Get the victim dry and warm, says the NPS, and call for help immediately if they need medical assistance. You can cancel the distress call if you are able to safely recover the victim and no medical help is required.
What to Do If You Fall Off a Boat
If you are the one to go overboard, the NPS provides a few tips for staying safe:
- Stay calm: Don’t splash about, as this can waste energy. If you have a life jacket on, it will keep you afloat. (You may need to tread water if you do not have a life jacket on, but conserve as much energy as you can.)
- Leave clothing on: Air trapped inside your clothes may help increase buoyancy, so leave them on.
- Stay warm: If the water is cold, try to maintain your body heat.

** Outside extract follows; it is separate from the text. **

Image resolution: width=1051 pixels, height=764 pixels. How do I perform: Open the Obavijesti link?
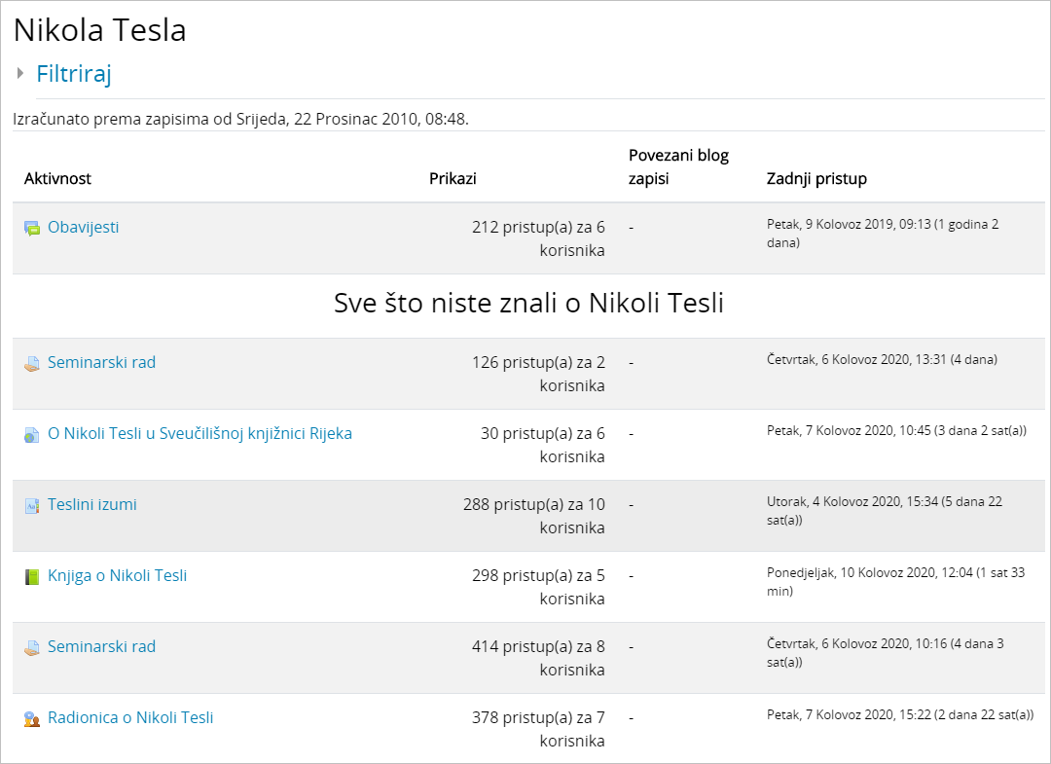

If you’re wearing a life jacket, cross your arms over your chest and bring your knees up to your chest — keeping your knees together and your ankles crossed.
- Consider swimming: If you can’t get back to the boat, consider whether you can safely swim to shore. It may be best to wait for help if:
- the current is strong,
- you’re not visible to other boaters, or
- you’re unsure whether you can get to shore safely.
Hopefully your day on the boat is smooth sailing, but it’s important to know what to do when there is an emergency. With a little knowledge and quick action, you can safely get someone back on the boat if they fall overboard.